### Pointing data for screenshots

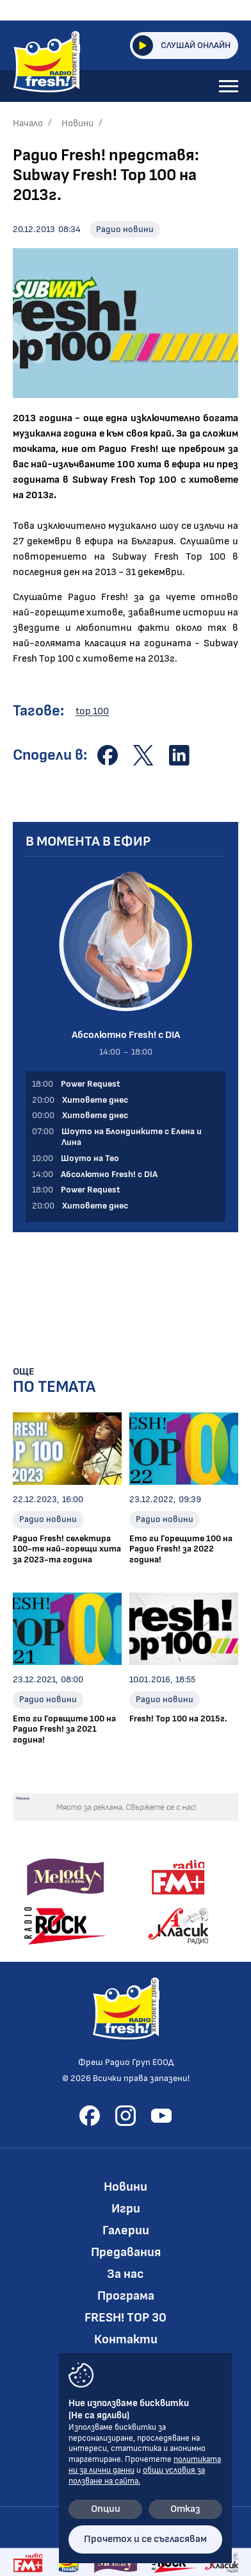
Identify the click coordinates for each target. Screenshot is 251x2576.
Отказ (185, 2509)
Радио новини (125, 229)
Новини (77, 123)
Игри (125, 2208)
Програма (125, 2296)
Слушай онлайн (182, 45)
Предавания (126, 2252)
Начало (28, 123)
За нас (125, 2274)
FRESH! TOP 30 (125, 2317)
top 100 (92, 711)
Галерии (125, 2230)
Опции (105, 2509)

### WRITTEN REQUEST
Reproduce the listing above line for line, without changing anything. Leave out the pictures.

### COMPLETED TASK
Identify the click coordinates for each target. Screenshot is 251x2576.
Отказ (185, 2509)
Радио новини (125, 229)
Новини (77, 123)
Игри (125, 2208)
Програма (125, 2296)
Слушай онлайн (182, 45)
Предавания (126, 2252)
Начало (28, 123)
За нас (125, 2274)
FRESH! TOP 30 (125, 2317)
top 100 (92, 711)
Галерии (125, 2230)
Опции (105, 2509)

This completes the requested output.